RE: [RFC v2] /dev/iommu uAPI proposal

From: Tian, Kevin
Date: Wed Aug 04 2021 - 20:37:04 EST


> From: Eric Auger <eric.auger@xxxxxxxxxx>
> Sent: Wednesday, August 4, 2021 11:59 PM
>
[...]
> > 1.2. Attach Device to I/O address space
> > +++++++++++++++++++++++++++++++++++++++
> >
> > Device attach/bind is initiated through passthrough framework uAPI.
> >
> > Device attaching is allowed only after a device is successfully bound to
> > the IOMMU fd. User should provide a device cookie when binding the
> > device through VFIO uAPI. This cookie is used when the user queries
> > device capability/format, issues per-device iotlb invalidation and
> > receives per-device I/O page fault data via IOMMU fd.
> >
> > Successful binding puts the device into a security context which isolates
> > its DMA from the rest system. VFIO should not allow user to access the
> s/from the rest system/from the rest of the system
> > device before binding is completed. Similarly, VFIO should prevent the
> > user from unbinding the device before user access is withdrawn.
> With Intel scalable IOV, I understand you could assign an RID/PASID to
> one VM and another one to another VM (which is not the case for ARM). Is
> it a targetted use case?How would it be handled? Is it related to the
> sub-groups evoked hereafter?

Not related to sub-group. Each mdev is bound to the IOMMU fd respectively
with the defPASID which represents the mdev.

>
> Actually all devices bound to an IOMMU fd should have the same parent
> I/O address space or root address space, am I correct? If so, maybe add
> this comment explicitly?

in most cases yes but it's not mandatory. multiple roots are allowed
(e.g. with vIOMMU but no nesting).

[...]
> > The device in the /dev/iommu context always refers to a physical one
> > (pdev) which is identifiable via RID. Physically each pdev can support
> > one default I/O address space (routed via RID) and optionally multiple
> > non-default I/O address spaces (via RID+PASID).
> >
> > The device in VFIO context is a logic concept, being either a physical
> > device (pdev) or mediated device (mdev or subdev). Each vfio device
> > is represented by RID+cookie in IOMMU fd. User is allowed to create
> > one default I/O address space (routed by vRID from user p.o.v) per
> > each vfio_device.
> The concept of default address space is not fully clear for me. I
> currently understand this is a
> root address space (not nesting). Is that coorect.This may need
> clarification.

w/o PASID there is only one address space (either GPA or GIOVA)
per device. This one is called default. whether it's root is orthogonal
(e.g. GIOVA could be also nested) to the device view of this space.

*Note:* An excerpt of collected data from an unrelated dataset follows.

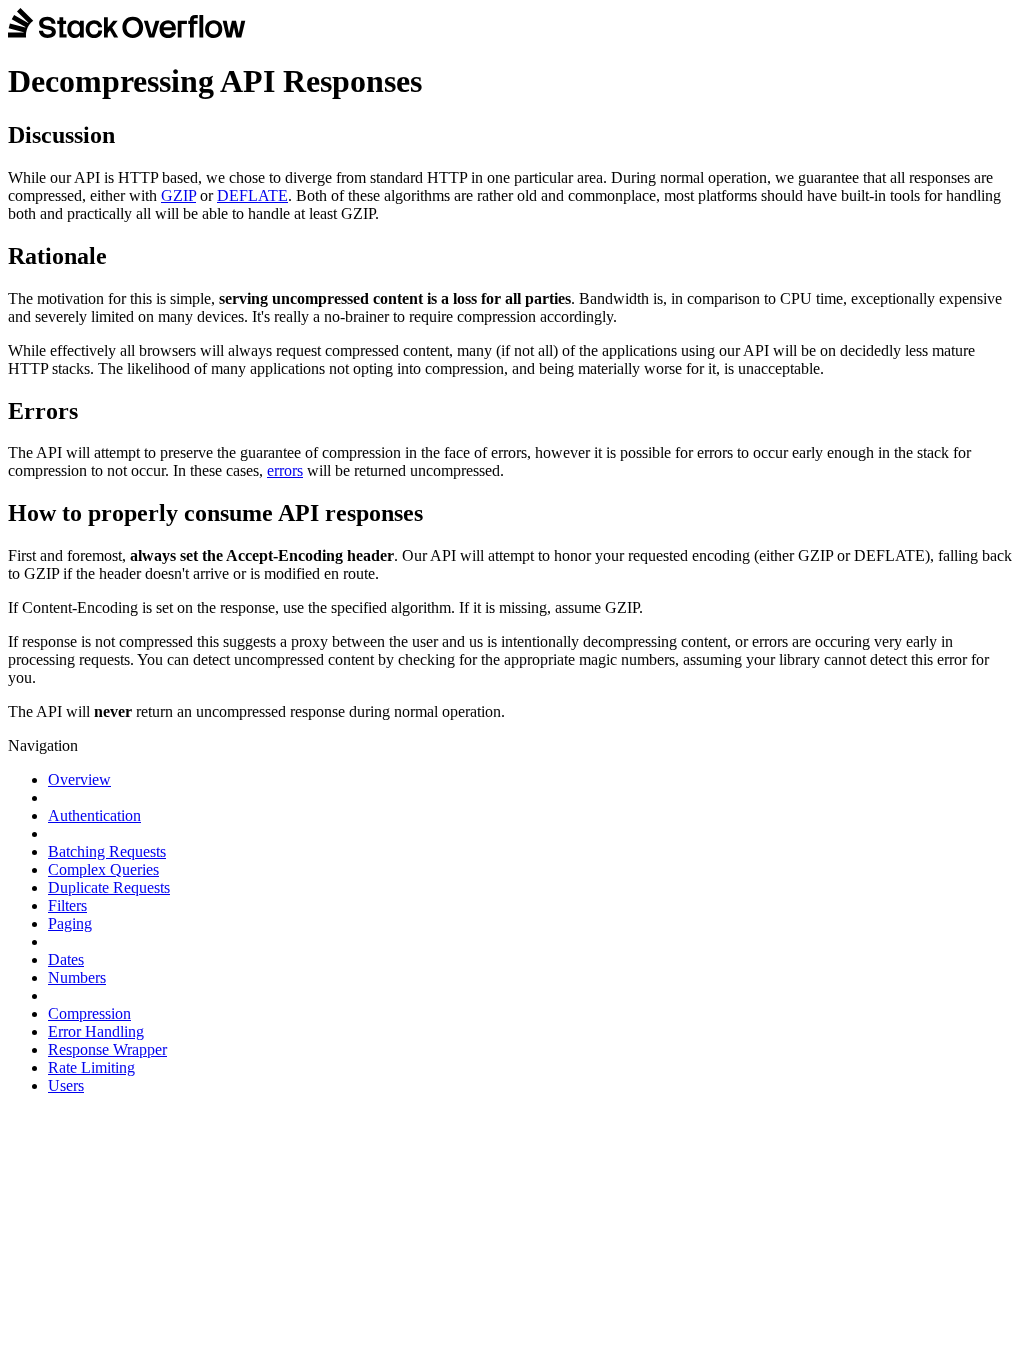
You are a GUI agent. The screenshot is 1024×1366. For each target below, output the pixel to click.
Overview (79, 779)
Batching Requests (107, 851)
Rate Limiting (91, 1067)
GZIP (178, 195)
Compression (89, 1013)
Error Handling (96, 1031)
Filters (67, 905)
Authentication (94, 815)
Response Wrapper (107, 1049)
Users (66, 1085)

w/ PASID additional address spaces can be targeted by the device.
those are called non-default.

I could also rename default to RID address space and non-default to
RID+PASID address space if doing so makes it clearer.

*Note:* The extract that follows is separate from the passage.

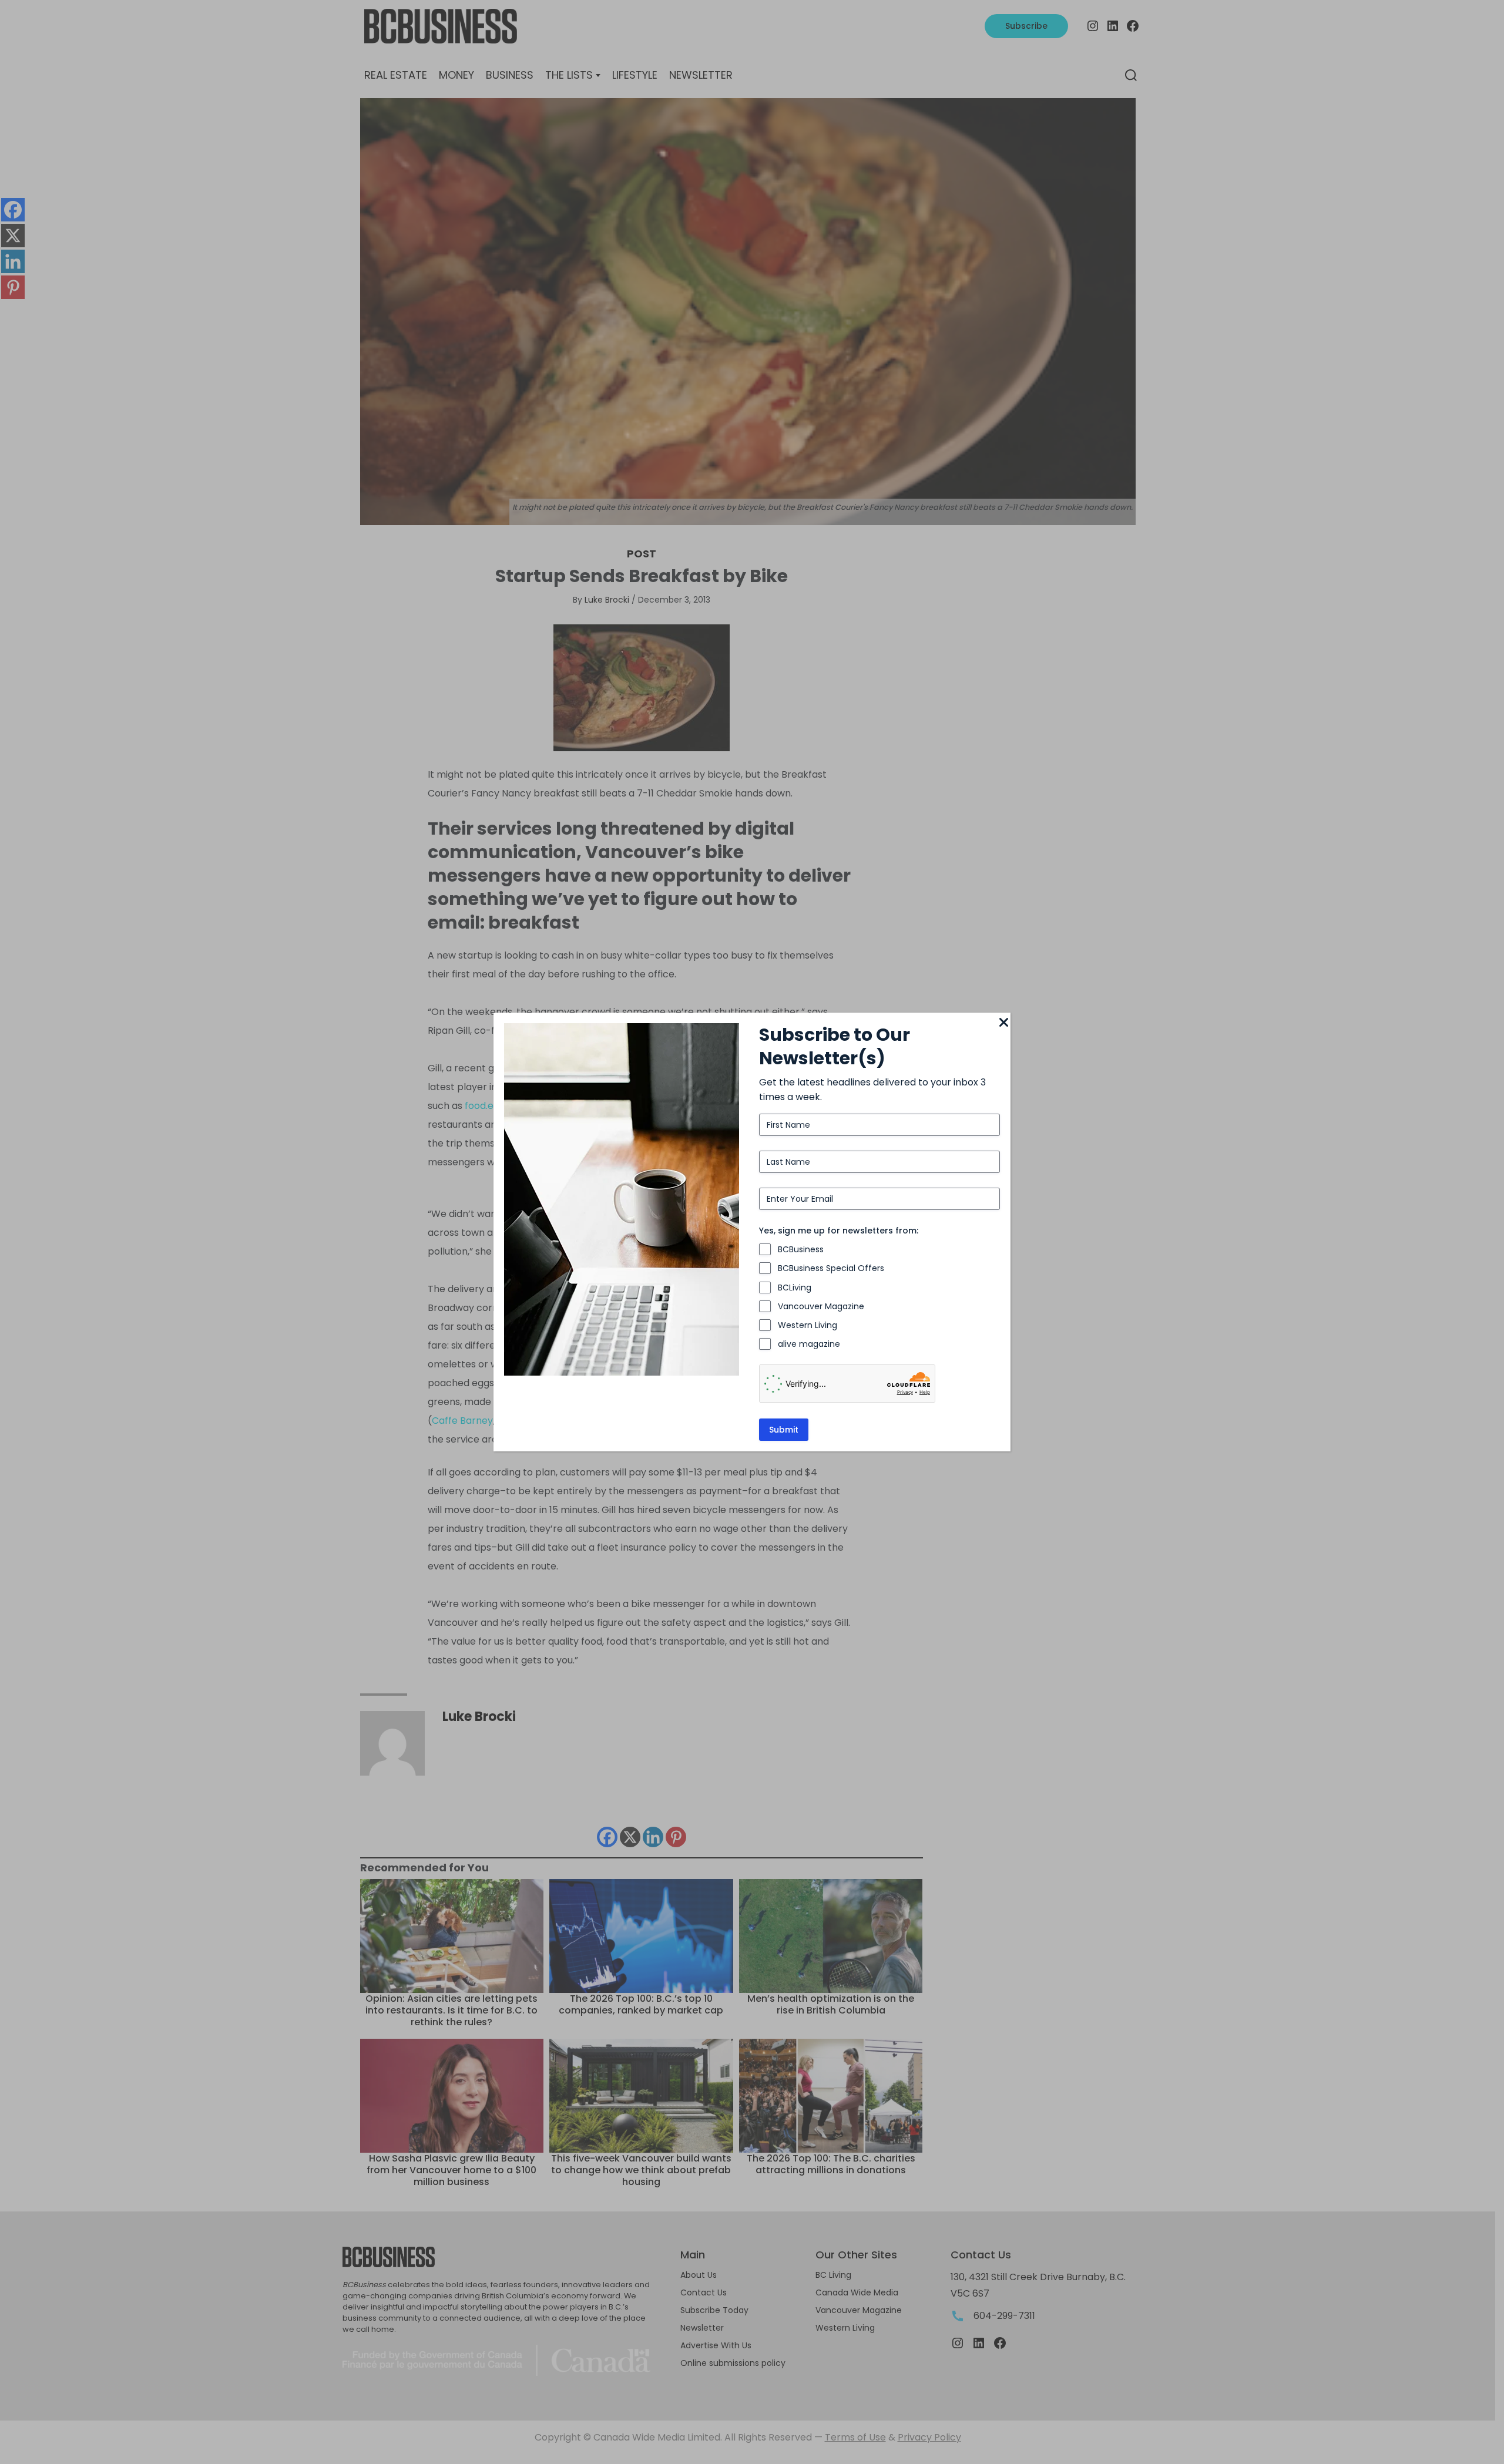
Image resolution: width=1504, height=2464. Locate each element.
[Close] (1003, 1023)
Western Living (807, 1325)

> > VFIO decides the routing information for this default
> > space based on device type:
> >
> > 1) pdev, routed via RID;
> >
> > 2) mdev/subdev with IOMMU-enforced DMA isolation, routed via
> > the parent's RID plus the PASID marking this mdev;
> >
> > 3) a purely sw-mediated device (sw mdev), no routing required i.e. no
> > need to install the I/O page table in the IOMMU. sw mdev just uses
> > the metadata to assist its internal DMA isolation logic on top of
> > the parent's IOMMU page table;
> Maybe you should introduce this concept of SW mediated device earlier
> because it seems to special case the way the attach behaves. I am
> especially refering to
>
> "Successful attaching activates an I/O address space in the IOMMU, if the
> device is not purely software mediated"

makes sense.

>
> >
> > In addition, VFIO may allow user to create additional I/O address spaces
> > on a vfio_device based on the hardware capability. In such case the user
> > has its own view of the virtual routing information (vPASID) when marking
> > these non-default address spaces.
> I do not catch what does mean "marking these non default address space".

as explained above, those non-default address spaces are identified/routed
via PASID.

> >
> > 1.3. Group isolation
> > ++++++++++++++++++++
[...]
> >
> > 1) A successful binding call for the first device in the group creates
> > the security context for the entire group, by:
> >
> > * Verifying group viability in a similar way as VFIO does;
> >
> > * Calling IOMMU-API to move the group into a block-dma state,
> > which makes all devices in the group attached to an block-dma
> > domain with an empty I/O page table;
> this block-dma state/domain would deserve to be better defined (I know
> you already evoked it in 1.1 with the dma mapping protocol though)
> activates an empty I/O page table in the IOMMU (if the device is not
> purely SW mediated)?

sure. some explanations are scattered in following paragraph, but I
can consider to further clarify it.

> How does that relate to the default address space? Is it the same?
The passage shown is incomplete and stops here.